Entonces todo el mundo es así con la familia, fieles a
esa consigna que hemos dicho: “hay que pelear por hacer
arte, hay que pelear”. El Matacandelas tiene muy claro
que el objetivo de los grandes grupos siempre ha sido
producir una cantidad de viejos profesores y ese futuro
nos da pena. Yo prefiero mejor un refugio de ancianos, a
que esto se convierta en una escuela de sacar
profesores. Hay un promedio de estadía en el grupo que
es como de los diez años, pero yo tengo la seguridad de
que el Matacandelas casi siempre va a ser un grupo de
jóvenes, con tres o cuatro que guarden la memoria, eso
es lo que me interesa a mí.
–De hecho, tú eres el único de los fundadores que
permanece en el grupo.
–Sí,
y ya estoy haciendo el relevo. Ya el director general
del grupo es Diego Sánchez, y yo soy como una especie
viejito asesor, consejero, alguien que en determinados
momentos da como un consejo sabio. A mí me interesa
mucho empezar a dinamitar mi propio status, sobre todo
porque, te lo digo a nivel personal, yo no tengo
pretensiones en la historia. Yo cambiaría la historia
porque me dejaran vivir diez años más.
La gloria que me la
den en plata. Hace poco me iban a dar una placa, en la
cuidad, y yo dije: “no recibo la placa porque una placa
me aplaca”, y yo no quiero la gloria, ni quiero que el
nombre mío se mencione, el nombre no es importante.
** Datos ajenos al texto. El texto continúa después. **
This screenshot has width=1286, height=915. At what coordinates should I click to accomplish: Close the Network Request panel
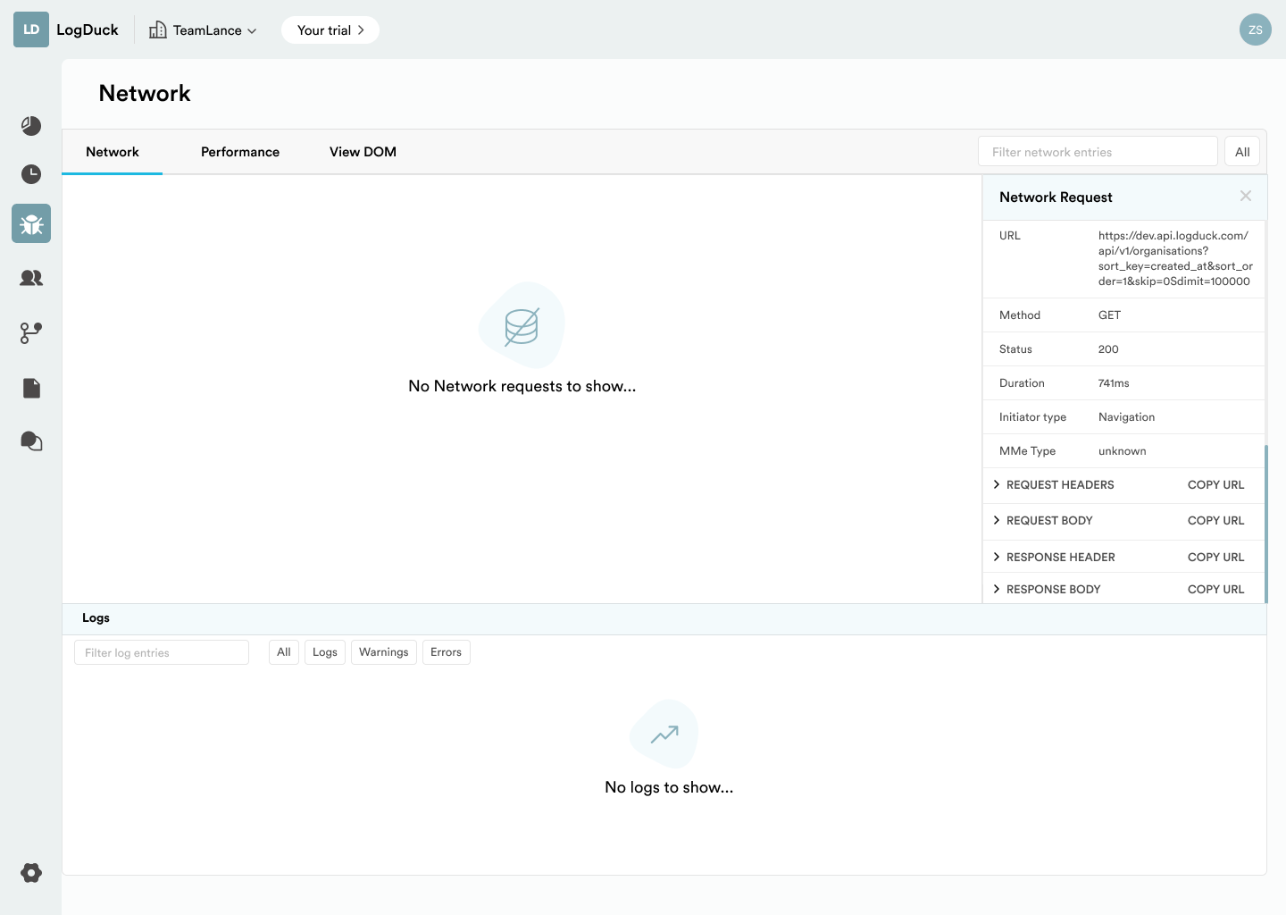point(1245,197)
Hemos armado un proyecto colectivo con un montón de
muchachos y eso sí me interesa; ese proyecto, ese nombre
que es Matacandelas, bajo el cual nos cobijamos
veintidós personas; un proyecto donde la gente la pasa
muy bien. Algunas veces la gente que llega nueva percibe
lo bueno que es trabajar en el grupo, y es que
trabajamos muy bueno, con mucho entusiasmo, con mucha
alegría.
Nosotros decimos que
aquí se sufre pero se goza, y que no vamos a dejarnos
contagiar de estos viejos amargados que follan mal y
cagan con dificultad; en un país de viejos cachorros
como es Colombia, nosotros no vamos a seguir el ejemplo.
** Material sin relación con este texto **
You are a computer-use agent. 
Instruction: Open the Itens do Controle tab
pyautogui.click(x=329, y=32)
Somos un grupo alegre, pero un grupo también con mucha
angustia, y nuestras obras así lo revelan. Pero hay una
cosa muy clara, y es que yo no quiero ser un gran
director de teatro, ni quiero que me den un puesto en
Nueva York. La ambición que yo tengo es ser integrante
del Teatro Matacandelas y trabajar en Medellín, de
manera que, desde ese punto de vista, estoy hecho.